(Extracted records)
******

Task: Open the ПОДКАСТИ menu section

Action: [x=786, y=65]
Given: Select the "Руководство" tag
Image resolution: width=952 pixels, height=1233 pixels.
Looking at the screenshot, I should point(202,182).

******

__Problem requirements__.
Convert the listing above into a two-column CSV headed input and output. Give one row for each thing the listing asks for, with its full text under input and its answer under output, each in a single quoted field with line breaks turned into spaces.

__Final answer__.
input,output
"Task: Open the ПОДКАСТИ menu section","Action: [x=786, y=65]"
"Given: Select the ""Руководство"" tag Image resolution: width=952 pixels, height=1233 pixels.","Looking at the screenshot, I should point(202,182)."